SUPPLIED TEXT
Segment Open

This is the album’s anthem — and it is not a gentle one. The song doesn’t begin with nostalgia. It begins with wind that hits like a fist, with stones that bare their teeth underfoot, with the weight of everything you are carrying and the silence of everyone around you who is also carrying it. This is the song about the crossing, not the arrival.
The Japanese Alps and the Appalachian Mountains are both ancient — hundreds of millions of years old, ground down from what were once much taller peaks. Both ranges shaped the people who lived in their shadows: people who learned to endure, to read weather in cloud formations, to find the one path where a path seemed impossible. The song argues that these people — on opposite sides of the earth — built something so similar in their bones that music could move between them without translation.

Segment Closed

EXTRACTED RECORDS
Segment Open

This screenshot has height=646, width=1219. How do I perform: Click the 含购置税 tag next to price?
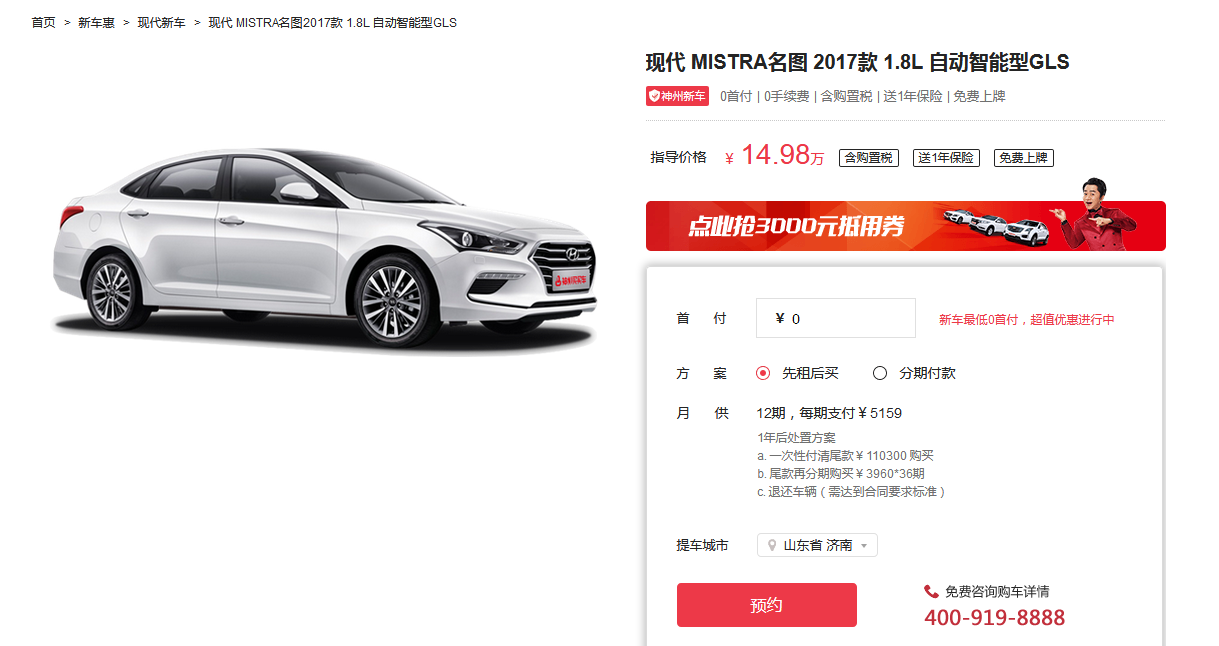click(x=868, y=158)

Segment Closed
Segment Open

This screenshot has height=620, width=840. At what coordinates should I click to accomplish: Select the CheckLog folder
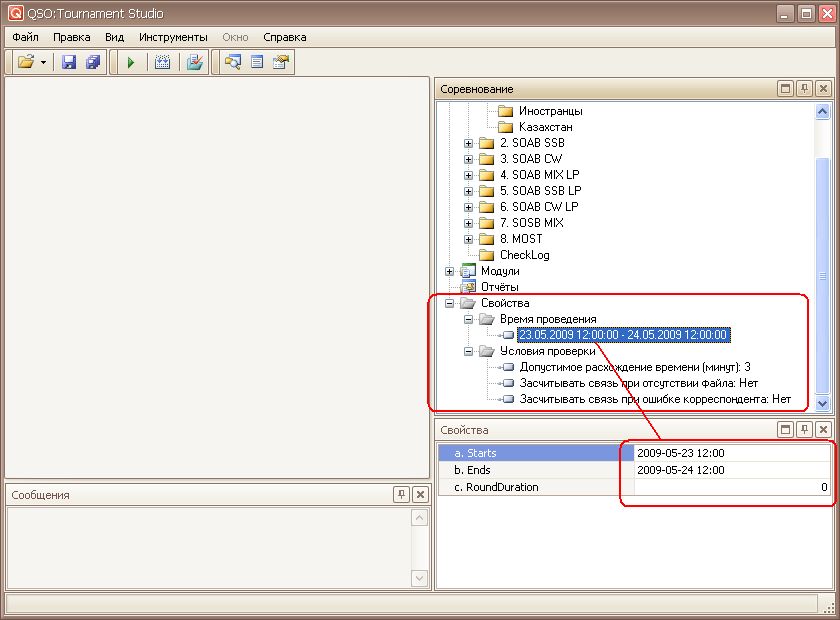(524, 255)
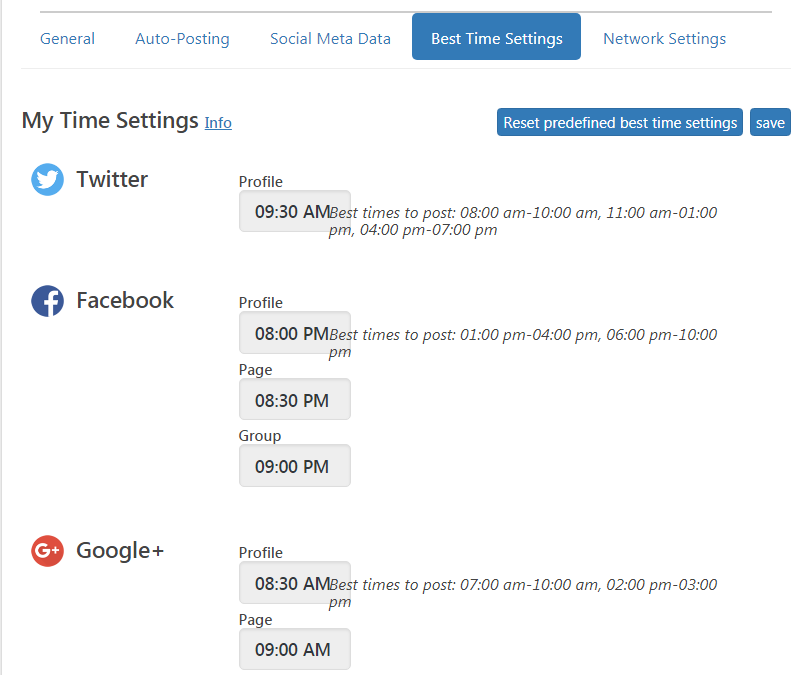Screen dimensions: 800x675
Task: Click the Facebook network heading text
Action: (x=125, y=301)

Segment Closed

WHAT THE TASK ASKS
Could you extend the passage about the album's mountain anthem, picking up after its last sentence? The material placed after the text is separate from it.

REPLY TO THE EXERCISE
The arrangement earns its crescendo. The first verse is solo acoustic guitar and one voice against the cold — sparse as a winter ridge. The full band doesn’t arrive until it has been truly earned, building through bass and fiddle, through floor toms that sound like footsteps on frozen ground, to the final chorus where three voices stack and the mountain itself seems to answer back. The bridge strips everything away again — just a banjo and humming in the dark — before the last burst of light.
The outro is the most Japanese moment on the album: 一歩ずつ、ただ一歩ずつ — one step at a time, just one step at a time. The oldest and most universal mountain wisdom. The acoustic guitar returning alone. Spring is coming. Go to meet it.
足元の石は 牙を剥く
背負う荷物は 命の重さ
誰もが黙り 雪を見つめる
獣の足跡 なぞり進む
私の背中を 信じる瞳
震える肩を 寄せて歩く
(遠い 遠い 道のり)
終わりを告げようと 牙を剥く
だが 我らの血は まだ熱い
折れた枝すら 杖に変えて
凍えた指で 明日を掴む
我らの歌は 風を裂き
山を揺らして 響き渡る
(光を この手に)
一歩ずつ ただ一歩ずつ
春を 迎えに行こう
(春を)(迎えに)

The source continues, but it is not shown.